Osteoartritteki eklem hasarı ile ağrı ve özürlülük arasındaki
ilişkiyi ve benzer özellikteki osteoartritli hastaların
aynı tedaviye yanıtlarındaki farklılıkları açıklayabilmek
için, sosyal çevre tarafından düzenlenen inançların, anlayışların,
deneyimlerin ve duyguların bir ürünü olarak
kabul edilen ‘'ağrı davranışı'' kavramı ortaya atılmıştır6.
Ağrı davranışını değiştiren etkenlerden biri de depresyondur.
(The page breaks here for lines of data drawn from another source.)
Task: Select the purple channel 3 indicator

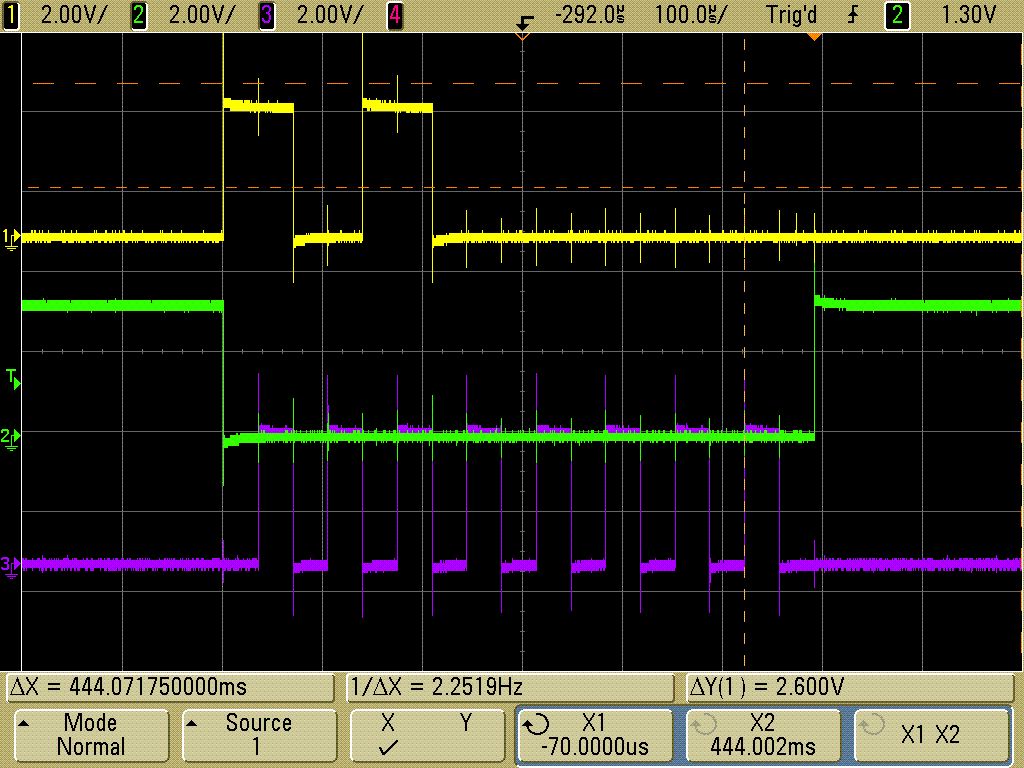Action: coord(265,15)
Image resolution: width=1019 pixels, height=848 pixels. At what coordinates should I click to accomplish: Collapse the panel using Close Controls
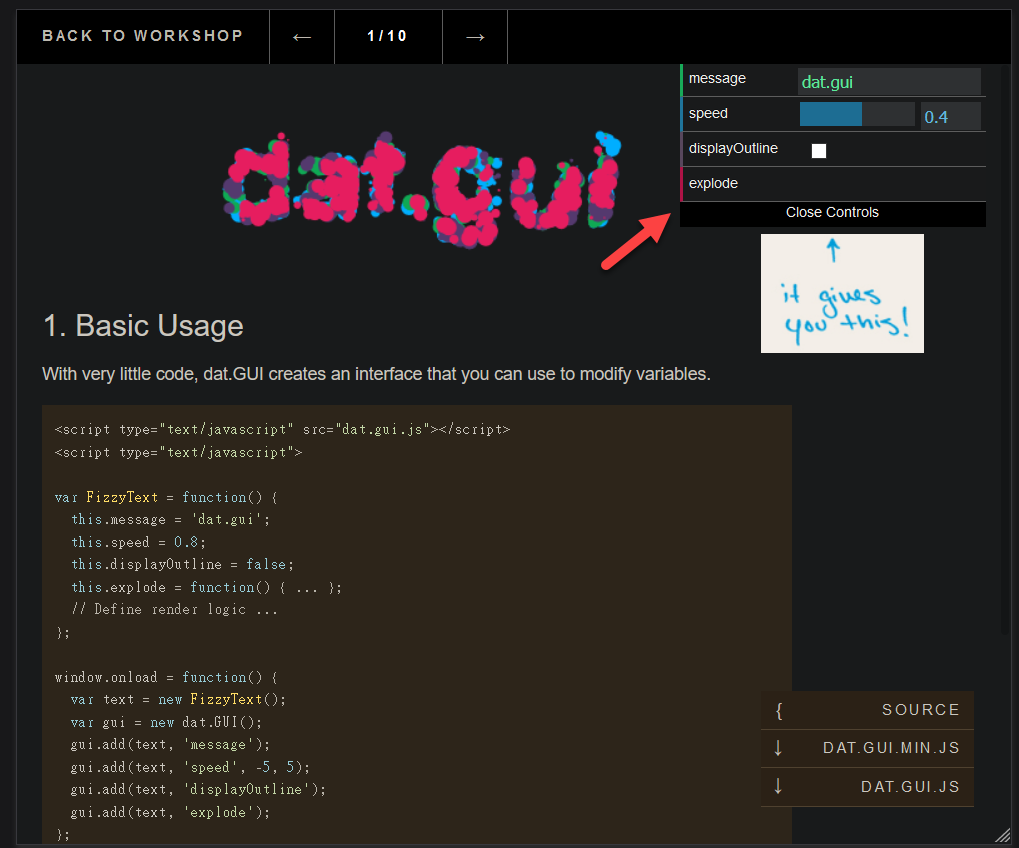tap(832, 213)
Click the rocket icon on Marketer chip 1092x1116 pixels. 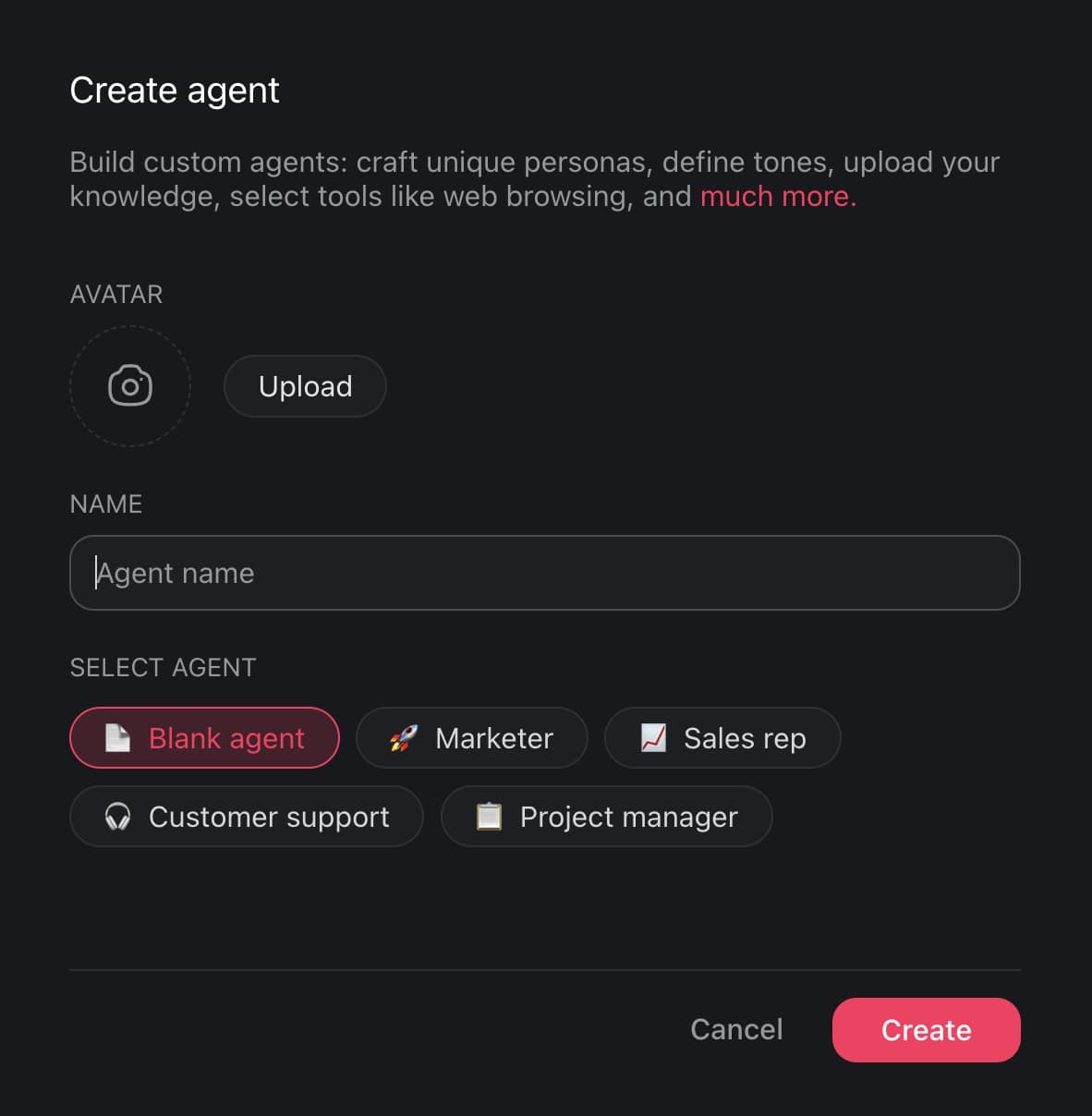coord(401,738)
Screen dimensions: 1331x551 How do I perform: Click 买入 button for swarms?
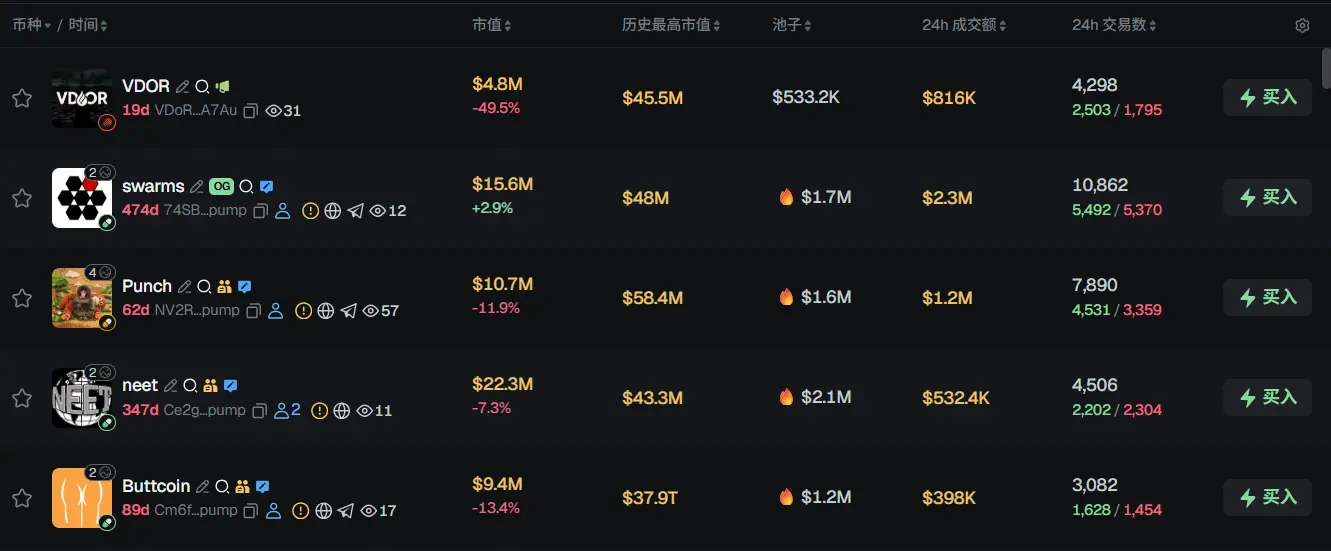pos(1267,198)
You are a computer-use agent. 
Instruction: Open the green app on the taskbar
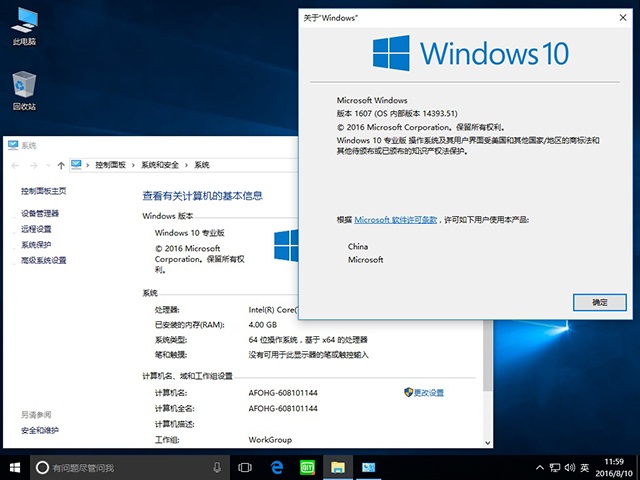(x=308, y=467)
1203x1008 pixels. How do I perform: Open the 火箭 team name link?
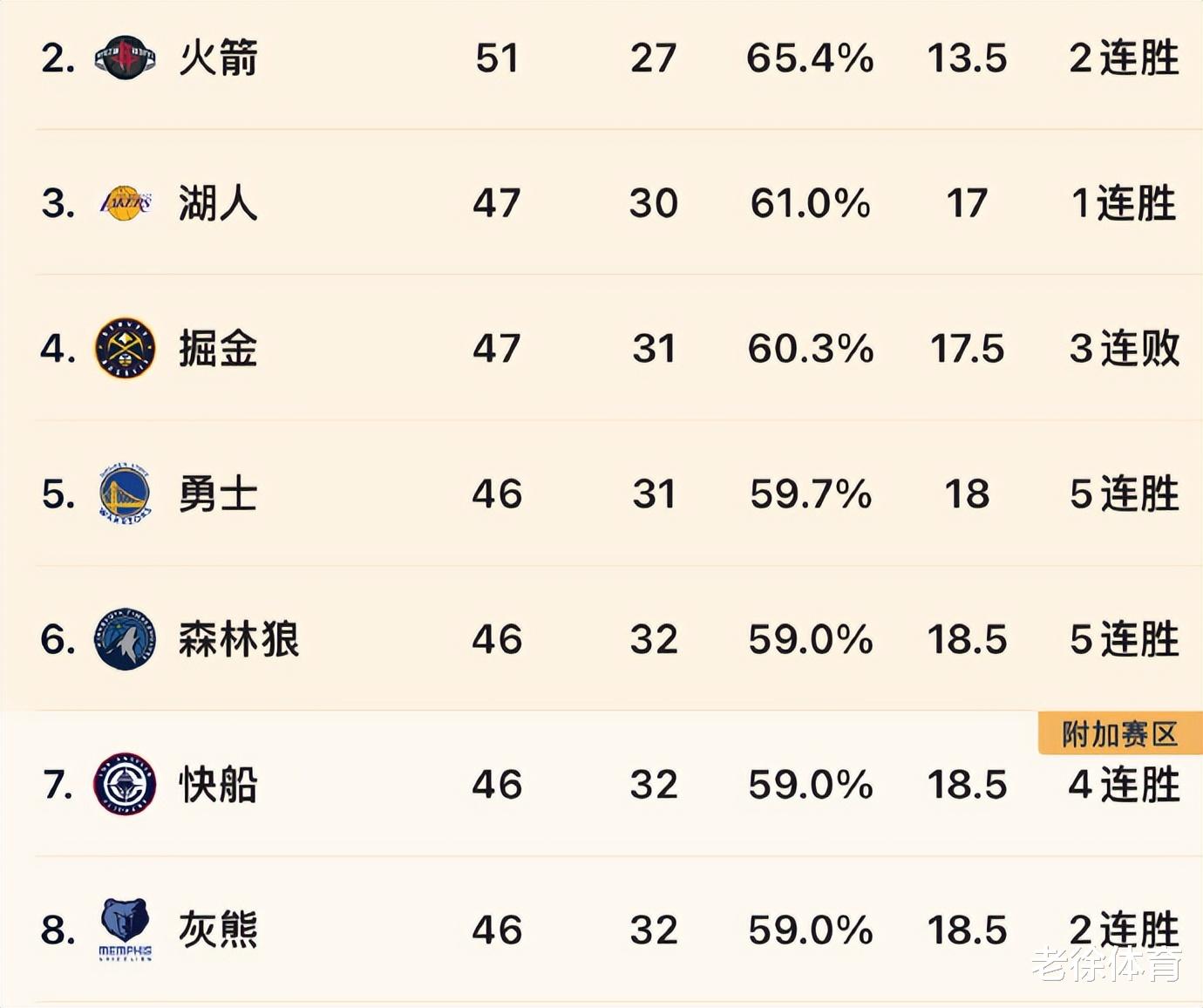[x=218, y=58]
Kronik ağrı ve depresyon arasında daima güçlü bir
ilişki bildirilmiştir. Ağrı ile depresyon arasındaki ilişki için
3 olasılık söz konusudur. Bu olasılıklar; ağrı depresyona
yol açar, depresyon ağrıya yol açar veya her ikisi de altta
yatan ortak bir olayın sonucunda ortaya çıkarak beraberce
gelişirler16. Kronik ağrılı hastalarda yaklaşık depresyon
prevelansı %31 ile %100 arasında değişir7. Depresyonlu
hastalarda ağrı prevelansı ise %34 ile %66 arasında
değişir17. Ağrının hangi yönünün depresyonla ilişkili
olduğu konusu da önemlidir. Bazı çalışmalar ağrı şiddeti
ile depresif semptomatoloji arasında güçlü bir ilişki bildirirken
diğer çalışmalar bu ikisi arasında herhangi bir ilişki
bulamamıştır17. Yine bazı çalışmalarda ağrının şiddetinden
çok, ağrının süresi ile depresif semptomlar arasındaki
ilişki gösterilmiştir18.
Kronik ağrıyla depresyon arasında tanımlanan bu
yakın ilişkinin aksine bizim çalışmamızda; BDÖ ve 13
kesme noktası esas alındığında diz OA hastalarda depresyon
oranı %32 olarak bulundu. Ayrıca diz OA hastalardan
depresyonu olanların ağrı şiddeti, depresyonu olmayanlara
göre daha yüksek bulundu ancak bu istatistiksel olarak anlamlı değildi. Bu durumu öncelikle depresyonlu hasta
sayımızın azlığına bağladık. Ancak bu durum çalışmalarda
kullanılan hem ağrı değerlendirme hem de depresyon
tanısı koyma yöntemlerinin farklılığından da kaynaklanıyor
olabilir. Örneğin; bizim çalışmamızda da depresyon
tanısı ve şiddetini belirlemek için kullanılan iki farklı yönteme
göre farklı depresyon görülme oranları (CIDI 2.1
versiyonu depresif ve distimik bozukluklar alt ölçeğine
göre %3,6; BDÖ'ye göre %32) elde edilmiştir. Ağrı değerlendirmesi
için kullanılan ölçümlerin (McGill Ağrı Sorgulaması
gibi) depresif semptomlarla yakın ilişkili alt bölümlerinin
bulunması, yine depresyon ölçümlerinin somatik
yönü depresyon-ağrı ilişkisinde ölçüm problemleri oluşturabilir.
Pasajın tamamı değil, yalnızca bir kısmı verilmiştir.